== What the task asks ==
Below are the records; collect from them each line containing the string "computer".

== Data for the task ==
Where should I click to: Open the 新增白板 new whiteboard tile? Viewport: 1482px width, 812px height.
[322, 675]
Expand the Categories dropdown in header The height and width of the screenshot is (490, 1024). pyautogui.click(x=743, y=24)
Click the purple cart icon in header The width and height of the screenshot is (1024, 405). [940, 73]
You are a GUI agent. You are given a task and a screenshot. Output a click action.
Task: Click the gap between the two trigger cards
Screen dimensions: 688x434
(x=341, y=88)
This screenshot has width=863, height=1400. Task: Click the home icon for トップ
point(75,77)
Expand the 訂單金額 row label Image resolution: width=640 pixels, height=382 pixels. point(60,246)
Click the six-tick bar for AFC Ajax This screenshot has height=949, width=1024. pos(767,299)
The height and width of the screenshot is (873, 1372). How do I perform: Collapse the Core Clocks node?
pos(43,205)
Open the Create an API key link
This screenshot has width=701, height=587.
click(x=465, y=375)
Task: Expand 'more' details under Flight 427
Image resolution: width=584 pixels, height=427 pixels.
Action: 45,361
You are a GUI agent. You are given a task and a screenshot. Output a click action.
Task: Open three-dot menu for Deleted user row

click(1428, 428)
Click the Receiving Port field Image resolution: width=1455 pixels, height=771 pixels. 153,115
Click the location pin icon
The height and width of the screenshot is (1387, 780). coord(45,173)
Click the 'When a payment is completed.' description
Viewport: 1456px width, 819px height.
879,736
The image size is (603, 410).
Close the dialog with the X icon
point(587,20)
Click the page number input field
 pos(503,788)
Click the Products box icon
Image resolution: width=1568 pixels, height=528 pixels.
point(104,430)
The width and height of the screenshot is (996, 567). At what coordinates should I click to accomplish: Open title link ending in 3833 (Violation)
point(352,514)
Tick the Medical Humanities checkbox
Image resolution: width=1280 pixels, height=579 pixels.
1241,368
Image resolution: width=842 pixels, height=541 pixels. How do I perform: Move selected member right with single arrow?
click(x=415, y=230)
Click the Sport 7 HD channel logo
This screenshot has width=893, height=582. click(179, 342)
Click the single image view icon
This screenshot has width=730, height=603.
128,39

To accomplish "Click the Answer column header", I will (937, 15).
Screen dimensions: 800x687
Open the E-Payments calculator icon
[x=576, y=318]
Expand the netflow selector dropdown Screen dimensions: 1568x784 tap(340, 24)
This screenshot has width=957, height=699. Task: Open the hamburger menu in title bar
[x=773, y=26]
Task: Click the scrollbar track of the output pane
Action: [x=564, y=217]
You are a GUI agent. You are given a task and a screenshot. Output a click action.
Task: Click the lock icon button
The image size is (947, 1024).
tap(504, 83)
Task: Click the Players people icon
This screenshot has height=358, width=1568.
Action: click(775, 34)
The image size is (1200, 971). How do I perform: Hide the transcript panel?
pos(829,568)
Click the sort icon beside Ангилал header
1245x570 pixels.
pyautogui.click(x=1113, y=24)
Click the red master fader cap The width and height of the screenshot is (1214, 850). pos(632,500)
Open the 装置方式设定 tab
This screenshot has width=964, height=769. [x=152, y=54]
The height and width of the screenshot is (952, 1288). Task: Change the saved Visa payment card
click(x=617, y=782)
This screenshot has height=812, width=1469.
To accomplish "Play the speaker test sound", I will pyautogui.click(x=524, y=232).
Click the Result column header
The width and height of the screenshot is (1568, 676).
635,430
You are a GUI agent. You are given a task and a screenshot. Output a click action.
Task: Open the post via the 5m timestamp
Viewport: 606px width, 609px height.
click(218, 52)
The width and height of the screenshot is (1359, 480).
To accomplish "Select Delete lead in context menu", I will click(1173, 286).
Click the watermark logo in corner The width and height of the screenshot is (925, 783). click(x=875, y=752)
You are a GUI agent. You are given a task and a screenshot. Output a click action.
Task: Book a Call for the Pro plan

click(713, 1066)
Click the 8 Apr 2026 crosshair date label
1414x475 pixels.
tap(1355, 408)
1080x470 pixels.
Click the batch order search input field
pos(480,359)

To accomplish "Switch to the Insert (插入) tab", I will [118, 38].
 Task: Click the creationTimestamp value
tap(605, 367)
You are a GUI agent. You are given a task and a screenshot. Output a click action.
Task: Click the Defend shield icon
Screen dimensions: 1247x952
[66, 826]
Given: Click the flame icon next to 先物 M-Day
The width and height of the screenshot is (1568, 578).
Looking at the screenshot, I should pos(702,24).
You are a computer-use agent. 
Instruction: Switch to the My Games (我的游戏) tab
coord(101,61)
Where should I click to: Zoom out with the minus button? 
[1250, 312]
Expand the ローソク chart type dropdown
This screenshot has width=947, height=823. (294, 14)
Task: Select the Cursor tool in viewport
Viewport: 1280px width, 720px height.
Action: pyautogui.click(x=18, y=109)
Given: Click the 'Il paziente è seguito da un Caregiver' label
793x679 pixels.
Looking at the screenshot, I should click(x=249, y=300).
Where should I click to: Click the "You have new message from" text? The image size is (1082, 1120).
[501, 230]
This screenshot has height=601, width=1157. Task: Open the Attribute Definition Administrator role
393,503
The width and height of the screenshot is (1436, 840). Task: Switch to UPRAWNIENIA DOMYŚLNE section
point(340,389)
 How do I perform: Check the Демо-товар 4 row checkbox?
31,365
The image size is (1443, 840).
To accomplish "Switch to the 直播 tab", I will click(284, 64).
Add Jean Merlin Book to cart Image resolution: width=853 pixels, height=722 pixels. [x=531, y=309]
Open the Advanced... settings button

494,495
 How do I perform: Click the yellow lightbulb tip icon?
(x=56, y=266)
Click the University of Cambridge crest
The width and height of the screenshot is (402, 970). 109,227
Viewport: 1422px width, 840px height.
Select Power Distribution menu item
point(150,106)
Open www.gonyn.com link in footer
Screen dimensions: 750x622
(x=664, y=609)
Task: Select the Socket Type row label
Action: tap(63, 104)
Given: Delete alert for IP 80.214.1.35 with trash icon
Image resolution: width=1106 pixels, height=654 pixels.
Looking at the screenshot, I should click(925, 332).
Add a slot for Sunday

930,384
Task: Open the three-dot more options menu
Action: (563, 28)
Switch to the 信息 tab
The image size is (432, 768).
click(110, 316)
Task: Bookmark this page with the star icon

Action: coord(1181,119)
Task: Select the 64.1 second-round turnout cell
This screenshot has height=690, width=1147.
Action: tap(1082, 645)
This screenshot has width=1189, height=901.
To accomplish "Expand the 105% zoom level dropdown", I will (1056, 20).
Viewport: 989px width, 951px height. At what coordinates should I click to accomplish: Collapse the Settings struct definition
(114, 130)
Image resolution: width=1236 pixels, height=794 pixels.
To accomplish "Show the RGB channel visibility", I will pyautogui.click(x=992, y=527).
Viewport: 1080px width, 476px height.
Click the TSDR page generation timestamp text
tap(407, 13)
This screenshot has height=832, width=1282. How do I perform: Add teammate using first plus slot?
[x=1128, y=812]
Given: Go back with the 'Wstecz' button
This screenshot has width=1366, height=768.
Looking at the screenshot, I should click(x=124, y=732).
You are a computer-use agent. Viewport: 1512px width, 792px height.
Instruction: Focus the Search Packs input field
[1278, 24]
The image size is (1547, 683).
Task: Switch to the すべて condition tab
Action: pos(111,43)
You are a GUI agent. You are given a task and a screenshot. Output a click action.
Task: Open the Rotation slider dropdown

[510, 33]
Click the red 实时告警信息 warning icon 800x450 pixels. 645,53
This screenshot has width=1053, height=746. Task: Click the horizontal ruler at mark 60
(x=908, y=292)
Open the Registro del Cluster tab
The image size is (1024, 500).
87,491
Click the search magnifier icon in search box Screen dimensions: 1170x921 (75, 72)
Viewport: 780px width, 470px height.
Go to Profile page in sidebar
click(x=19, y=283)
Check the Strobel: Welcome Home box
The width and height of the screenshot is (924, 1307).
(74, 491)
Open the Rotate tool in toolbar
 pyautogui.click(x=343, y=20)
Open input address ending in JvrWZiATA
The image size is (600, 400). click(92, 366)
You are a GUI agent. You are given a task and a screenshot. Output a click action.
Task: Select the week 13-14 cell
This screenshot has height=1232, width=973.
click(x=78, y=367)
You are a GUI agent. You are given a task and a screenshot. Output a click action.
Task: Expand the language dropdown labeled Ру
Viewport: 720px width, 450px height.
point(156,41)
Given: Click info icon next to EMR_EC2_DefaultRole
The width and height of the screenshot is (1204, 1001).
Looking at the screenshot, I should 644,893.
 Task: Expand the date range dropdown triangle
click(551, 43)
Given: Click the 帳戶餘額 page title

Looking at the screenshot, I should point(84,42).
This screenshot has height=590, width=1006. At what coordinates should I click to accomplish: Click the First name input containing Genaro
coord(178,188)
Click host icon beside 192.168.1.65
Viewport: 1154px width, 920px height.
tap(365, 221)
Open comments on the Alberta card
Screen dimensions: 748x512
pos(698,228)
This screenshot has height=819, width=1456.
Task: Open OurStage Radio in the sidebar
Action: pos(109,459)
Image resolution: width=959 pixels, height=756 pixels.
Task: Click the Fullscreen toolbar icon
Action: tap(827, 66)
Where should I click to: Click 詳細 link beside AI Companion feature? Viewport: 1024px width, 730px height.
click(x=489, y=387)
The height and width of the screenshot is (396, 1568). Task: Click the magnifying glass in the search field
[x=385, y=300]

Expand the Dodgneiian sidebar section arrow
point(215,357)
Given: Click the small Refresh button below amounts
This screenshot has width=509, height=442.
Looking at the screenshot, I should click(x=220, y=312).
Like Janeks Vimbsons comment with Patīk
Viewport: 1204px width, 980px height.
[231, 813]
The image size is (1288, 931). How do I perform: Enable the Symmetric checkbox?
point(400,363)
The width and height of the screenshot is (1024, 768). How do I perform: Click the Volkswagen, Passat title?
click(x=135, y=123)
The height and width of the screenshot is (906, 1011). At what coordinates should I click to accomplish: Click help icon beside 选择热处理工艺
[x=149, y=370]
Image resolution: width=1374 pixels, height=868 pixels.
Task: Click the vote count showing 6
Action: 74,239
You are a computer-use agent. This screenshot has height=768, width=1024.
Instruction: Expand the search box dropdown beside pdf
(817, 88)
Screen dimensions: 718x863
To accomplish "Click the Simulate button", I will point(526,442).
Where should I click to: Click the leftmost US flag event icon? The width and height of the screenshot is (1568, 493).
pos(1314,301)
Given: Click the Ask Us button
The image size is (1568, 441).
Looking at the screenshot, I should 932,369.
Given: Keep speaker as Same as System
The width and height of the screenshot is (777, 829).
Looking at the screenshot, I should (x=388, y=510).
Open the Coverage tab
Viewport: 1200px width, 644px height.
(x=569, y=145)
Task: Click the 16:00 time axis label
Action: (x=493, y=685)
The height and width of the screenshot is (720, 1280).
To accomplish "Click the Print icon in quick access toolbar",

== Worked solution ==
You are a computer-use agent. 
You are a computer-use agent. Viewport: 1512px width, 792px height.
You are a computer-use agent. This screenshot has height=768, width=1024.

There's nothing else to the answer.